> [TAREAS]:
• 1. Según el texto sobre el objeto a en Lacan, ¿qué hace el objeto con el agujero?
• 2. Transcribe del texto sobre el objeto a en Lacan el pasaje que va desde "En Aún, Lacan" hasta "se deja contabilizar.".
• 3. Prosigue el texto sobre el objeto a en Lacan a partir de su última oración.

> [FRAGMENTO PROPORCIONADO]:
++++++++

En Aún, Lacan da un paso decisivo al afirmar que el objeto equivale a la falla, llegando incluso a decir que el objeto es el fallar mismo. Con esta formulación, el objeto a deja de ser una simple causa del deseo para devenir la huella del desfallecimiento del Otro, ese lugar supuesto de garantía que siempre fracasa. El objeto, entonces, no rellena el agujero: lo bordea, lo escribe.
Pensado desde la sexuación, este desplazamiento tiene consecuencias importantes. El objeto a, más allá del falo como letra o función, sostiene la lógica del suplemento de goce, propio del lado del no-todo. De allí que Lacan pueda afirmar que una mujer “cuenta” como objeto a: no por su posición subjetiva ni por un atributo imaginario, sino por encarnar lo que del goce no se deja contabilizar.
Este estatuto la eleva a un lugar singular: la mujer como partenaire por definición, el partenaire de lo imposible. En ese punto, una mujer encarna lo real del partenaire, aquello que no se deja domesticar por la dialéctica del deseo ni por el semblante.

++++++++

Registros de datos
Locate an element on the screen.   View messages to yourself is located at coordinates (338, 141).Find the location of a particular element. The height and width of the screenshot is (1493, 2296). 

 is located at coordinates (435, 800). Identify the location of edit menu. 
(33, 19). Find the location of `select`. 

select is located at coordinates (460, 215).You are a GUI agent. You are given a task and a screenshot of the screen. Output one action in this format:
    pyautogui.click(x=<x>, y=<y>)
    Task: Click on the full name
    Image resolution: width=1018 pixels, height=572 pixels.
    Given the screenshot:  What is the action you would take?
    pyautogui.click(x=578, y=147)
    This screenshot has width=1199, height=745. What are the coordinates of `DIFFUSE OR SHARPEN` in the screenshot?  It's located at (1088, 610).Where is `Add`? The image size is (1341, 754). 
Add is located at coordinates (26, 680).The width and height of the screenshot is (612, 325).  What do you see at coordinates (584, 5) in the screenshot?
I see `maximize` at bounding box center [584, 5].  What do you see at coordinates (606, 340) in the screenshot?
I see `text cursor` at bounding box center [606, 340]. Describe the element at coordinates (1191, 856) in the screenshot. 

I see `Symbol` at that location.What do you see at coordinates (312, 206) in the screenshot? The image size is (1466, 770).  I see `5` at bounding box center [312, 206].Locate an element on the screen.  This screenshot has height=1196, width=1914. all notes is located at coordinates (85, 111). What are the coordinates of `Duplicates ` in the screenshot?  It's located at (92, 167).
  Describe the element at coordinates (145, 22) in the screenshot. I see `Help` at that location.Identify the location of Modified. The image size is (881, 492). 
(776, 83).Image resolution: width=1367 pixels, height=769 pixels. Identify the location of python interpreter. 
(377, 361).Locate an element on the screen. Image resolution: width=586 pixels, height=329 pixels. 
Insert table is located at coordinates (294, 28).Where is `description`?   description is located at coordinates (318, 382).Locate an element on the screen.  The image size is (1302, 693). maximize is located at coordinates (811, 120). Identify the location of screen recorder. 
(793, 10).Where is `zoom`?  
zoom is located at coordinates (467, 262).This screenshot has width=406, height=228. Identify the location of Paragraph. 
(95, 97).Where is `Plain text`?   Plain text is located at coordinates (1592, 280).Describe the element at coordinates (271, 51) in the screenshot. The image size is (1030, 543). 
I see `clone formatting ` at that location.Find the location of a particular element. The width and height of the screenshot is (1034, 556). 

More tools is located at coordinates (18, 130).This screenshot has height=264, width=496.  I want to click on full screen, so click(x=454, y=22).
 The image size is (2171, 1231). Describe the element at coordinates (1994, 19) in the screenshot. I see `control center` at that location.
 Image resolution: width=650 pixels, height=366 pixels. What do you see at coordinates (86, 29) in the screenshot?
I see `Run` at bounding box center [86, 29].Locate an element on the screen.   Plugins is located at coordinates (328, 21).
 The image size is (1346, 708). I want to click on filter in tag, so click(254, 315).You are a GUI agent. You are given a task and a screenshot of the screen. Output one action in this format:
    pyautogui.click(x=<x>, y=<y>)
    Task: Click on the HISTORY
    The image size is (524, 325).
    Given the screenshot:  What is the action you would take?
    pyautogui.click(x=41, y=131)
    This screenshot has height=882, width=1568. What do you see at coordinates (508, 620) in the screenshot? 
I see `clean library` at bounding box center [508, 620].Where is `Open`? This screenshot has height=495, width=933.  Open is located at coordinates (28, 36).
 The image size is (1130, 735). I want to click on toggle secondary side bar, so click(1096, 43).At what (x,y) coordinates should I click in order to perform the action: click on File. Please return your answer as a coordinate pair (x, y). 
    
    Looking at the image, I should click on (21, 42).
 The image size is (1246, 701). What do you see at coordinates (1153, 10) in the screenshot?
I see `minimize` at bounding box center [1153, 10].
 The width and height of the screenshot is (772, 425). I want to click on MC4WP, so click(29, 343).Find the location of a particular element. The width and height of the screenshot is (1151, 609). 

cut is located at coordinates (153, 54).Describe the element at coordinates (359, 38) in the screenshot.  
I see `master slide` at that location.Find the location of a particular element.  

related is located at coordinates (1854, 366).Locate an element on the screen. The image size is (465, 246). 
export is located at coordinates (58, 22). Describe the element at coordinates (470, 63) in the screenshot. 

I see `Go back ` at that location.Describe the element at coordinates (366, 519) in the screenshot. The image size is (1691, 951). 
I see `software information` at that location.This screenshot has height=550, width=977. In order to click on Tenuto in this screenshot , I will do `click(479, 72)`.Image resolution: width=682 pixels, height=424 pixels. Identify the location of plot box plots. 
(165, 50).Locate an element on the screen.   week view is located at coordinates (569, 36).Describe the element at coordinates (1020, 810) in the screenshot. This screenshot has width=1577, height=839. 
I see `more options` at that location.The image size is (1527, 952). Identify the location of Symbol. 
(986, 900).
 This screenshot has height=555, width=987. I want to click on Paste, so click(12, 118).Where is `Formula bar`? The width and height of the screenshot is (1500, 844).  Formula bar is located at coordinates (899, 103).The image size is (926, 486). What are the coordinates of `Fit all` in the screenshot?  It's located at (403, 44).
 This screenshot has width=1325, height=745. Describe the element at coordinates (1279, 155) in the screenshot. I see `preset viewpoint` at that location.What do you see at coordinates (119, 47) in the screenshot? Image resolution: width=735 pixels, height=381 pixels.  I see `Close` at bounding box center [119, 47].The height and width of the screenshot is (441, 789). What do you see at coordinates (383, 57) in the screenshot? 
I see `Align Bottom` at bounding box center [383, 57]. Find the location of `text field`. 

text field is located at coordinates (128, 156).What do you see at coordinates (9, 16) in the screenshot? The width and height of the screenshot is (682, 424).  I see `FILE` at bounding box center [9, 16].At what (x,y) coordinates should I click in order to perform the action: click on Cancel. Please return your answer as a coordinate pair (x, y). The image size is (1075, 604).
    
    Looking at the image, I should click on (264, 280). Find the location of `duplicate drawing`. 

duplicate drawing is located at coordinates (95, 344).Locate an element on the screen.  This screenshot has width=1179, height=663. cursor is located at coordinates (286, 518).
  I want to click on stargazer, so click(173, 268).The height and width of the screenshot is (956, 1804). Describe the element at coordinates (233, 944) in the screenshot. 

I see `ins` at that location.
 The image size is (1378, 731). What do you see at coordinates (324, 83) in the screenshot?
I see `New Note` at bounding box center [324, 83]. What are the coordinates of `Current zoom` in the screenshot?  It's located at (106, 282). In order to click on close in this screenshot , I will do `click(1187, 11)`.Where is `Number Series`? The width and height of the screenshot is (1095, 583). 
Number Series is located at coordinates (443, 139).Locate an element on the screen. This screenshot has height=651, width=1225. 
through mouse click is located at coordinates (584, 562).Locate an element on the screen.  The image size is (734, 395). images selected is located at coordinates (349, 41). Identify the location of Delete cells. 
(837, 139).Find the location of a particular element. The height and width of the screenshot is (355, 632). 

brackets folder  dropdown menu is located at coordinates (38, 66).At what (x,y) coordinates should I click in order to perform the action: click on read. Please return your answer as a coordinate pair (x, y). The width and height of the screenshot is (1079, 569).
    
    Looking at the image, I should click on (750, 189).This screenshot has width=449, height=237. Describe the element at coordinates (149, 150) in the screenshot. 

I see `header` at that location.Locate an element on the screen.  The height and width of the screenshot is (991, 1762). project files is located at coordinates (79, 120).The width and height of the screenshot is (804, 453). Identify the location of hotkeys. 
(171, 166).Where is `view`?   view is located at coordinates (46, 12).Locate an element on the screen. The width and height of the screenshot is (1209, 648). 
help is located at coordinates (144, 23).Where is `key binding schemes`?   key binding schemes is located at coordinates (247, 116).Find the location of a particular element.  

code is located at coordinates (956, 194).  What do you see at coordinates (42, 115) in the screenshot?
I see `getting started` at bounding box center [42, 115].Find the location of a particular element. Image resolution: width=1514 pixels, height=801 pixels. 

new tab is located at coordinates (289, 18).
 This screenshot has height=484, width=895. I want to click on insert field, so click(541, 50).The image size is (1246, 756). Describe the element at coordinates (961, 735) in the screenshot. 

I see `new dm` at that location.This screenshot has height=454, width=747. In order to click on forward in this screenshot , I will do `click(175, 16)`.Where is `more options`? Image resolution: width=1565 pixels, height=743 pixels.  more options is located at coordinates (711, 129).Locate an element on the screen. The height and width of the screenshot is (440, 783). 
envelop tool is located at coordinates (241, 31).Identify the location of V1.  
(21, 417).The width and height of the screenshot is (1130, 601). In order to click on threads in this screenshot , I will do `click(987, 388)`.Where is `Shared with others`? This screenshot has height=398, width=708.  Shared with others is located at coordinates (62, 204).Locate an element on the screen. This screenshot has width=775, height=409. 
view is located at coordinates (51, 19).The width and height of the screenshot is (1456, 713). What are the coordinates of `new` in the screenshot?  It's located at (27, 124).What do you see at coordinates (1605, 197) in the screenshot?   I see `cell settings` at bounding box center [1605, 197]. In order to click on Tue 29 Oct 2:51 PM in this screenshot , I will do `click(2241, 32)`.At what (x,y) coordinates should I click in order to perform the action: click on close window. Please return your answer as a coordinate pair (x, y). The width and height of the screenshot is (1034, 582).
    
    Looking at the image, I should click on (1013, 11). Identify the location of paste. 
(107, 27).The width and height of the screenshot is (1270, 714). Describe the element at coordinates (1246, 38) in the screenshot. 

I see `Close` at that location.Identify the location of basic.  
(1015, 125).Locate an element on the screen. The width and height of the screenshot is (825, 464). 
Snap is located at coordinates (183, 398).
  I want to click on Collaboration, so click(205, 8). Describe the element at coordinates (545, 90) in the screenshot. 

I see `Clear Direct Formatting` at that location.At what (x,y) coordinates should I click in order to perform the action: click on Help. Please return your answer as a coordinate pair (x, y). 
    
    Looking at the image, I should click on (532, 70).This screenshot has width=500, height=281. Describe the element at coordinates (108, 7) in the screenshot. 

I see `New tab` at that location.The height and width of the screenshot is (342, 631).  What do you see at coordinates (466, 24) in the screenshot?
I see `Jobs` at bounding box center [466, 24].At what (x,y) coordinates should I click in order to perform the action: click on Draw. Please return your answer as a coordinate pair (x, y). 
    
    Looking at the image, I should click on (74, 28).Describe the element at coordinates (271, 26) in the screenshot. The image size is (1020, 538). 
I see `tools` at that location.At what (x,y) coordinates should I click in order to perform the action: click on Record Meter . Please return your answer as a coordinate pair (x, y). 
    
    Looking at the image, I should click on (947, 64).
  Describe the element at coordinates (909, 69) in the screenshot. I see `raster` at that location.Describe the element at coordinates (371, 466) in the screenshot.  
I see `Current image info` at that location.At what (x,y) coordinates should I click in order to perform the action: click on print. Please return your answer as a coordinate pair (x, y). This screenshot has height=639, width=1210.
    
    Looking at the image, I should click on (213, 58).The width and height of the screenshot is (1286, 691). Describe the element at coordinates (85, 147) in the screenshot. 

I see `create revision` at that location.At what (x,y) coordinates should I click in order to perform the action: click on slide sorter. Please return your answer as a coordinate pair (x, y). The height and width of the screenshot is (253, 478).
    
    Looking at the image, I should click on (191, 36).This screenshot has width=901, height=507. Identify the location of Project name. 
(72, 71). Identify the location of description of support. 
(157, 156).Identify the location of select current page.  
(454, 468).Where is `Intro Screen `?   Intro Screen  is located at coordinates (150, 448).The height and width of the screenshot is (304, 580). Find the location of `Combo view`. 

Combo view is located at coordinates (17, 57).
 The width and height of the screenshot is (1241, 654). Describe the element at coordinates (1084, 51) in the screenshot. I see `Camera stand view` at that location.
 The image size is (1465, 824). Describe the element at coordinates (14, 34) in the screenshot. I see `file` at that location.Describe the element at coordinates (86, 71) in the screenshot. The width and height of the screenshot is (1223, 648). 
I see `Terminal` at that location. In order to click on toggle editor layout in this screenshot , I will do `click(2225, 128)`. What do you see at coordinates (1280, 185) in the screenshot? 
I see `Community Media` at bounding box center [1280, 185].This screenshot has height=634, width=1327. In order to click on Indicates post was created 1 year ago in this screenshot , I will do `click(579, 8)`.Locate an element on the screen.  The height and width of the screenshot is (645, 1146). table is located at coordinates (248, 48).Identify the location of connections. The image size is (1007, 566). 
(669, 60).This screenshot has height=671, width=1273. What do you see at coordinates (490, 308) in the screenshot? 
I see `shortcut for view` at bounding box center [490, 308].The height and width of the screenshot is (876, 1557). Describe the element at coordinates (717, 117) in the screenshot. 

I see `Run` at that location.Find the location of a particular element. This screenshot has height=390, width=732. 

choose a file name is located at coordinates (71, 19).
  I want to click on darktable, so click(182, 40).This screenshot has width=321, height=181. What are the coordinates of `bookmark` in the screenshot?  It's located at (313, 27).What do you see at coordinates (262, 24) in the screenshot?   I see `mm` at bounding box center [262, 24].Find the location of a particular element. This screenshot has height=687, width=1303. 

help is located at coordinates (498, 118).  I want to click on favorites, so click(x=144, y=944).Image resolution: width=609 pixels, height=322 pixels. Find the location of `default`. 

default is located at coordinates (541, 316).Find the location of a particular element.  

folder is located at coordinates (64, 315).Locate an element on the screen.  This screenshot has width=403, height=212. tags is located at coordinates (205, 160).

++++++++

> [TUS RESPUESTAS]:
• 1. No lo rellena: lo bordea, lo escribe.

• 2.
En Aún, Lacan da un paso decisivo al afirmar que el objeto equivale a la falla, llegando incluso a decir que el objeto es el fallar mismo. Con esta formulación, el objeto a deja de ser una simple causa del deseo para devenir la huella del desfallecimiento del Otro, ese lugar supuesto de garantía que siempre fracasa. El objeto, entonces, no rellena el agujero: lo bordea, lo escribe.
Pensado desde la sexuación, este desplazamiento tiene consecuencias importantes. El objeto a, más allá del falo como letra o función, sostiene la lógica del suplemento de goce, propio del lado del no-todo. De allí que Lacan pueda afirmar que una mujer “cuenta” como objeto a: no por su posición subjetiva ni por un atributo imaginario, sino por encarnar lo que del goce no se deja contabilizar.

• 3.
Salir de la necedad —esa persistencia en la ilusión de un Otro consistente— implica inventar un partenaire, no ya sostenido en el fantasma, sino en el síntoma. Un partenaire que no provenga de la repetición, sino de una invención singular.
Por eso Lacan puede decir que una mujer puede ser el síntoma para un hombre. Pero no se trata de un síntoma clínico, interpretable o reducible al sentido; se trata de un síntoma en su vertiente real, un modo de gozar que hace lazo allí donde el Otro ha fallado.
El objeto, entonces, no viene a colmar la falta, sino a testimoniar del fallar mismo, a dar forma a lo que no anda. Y en ese fallar —que es también el del amor, del cuerpo, de la palabra— el sujeto encuentra, paradójicamente, su modo más singular de existir.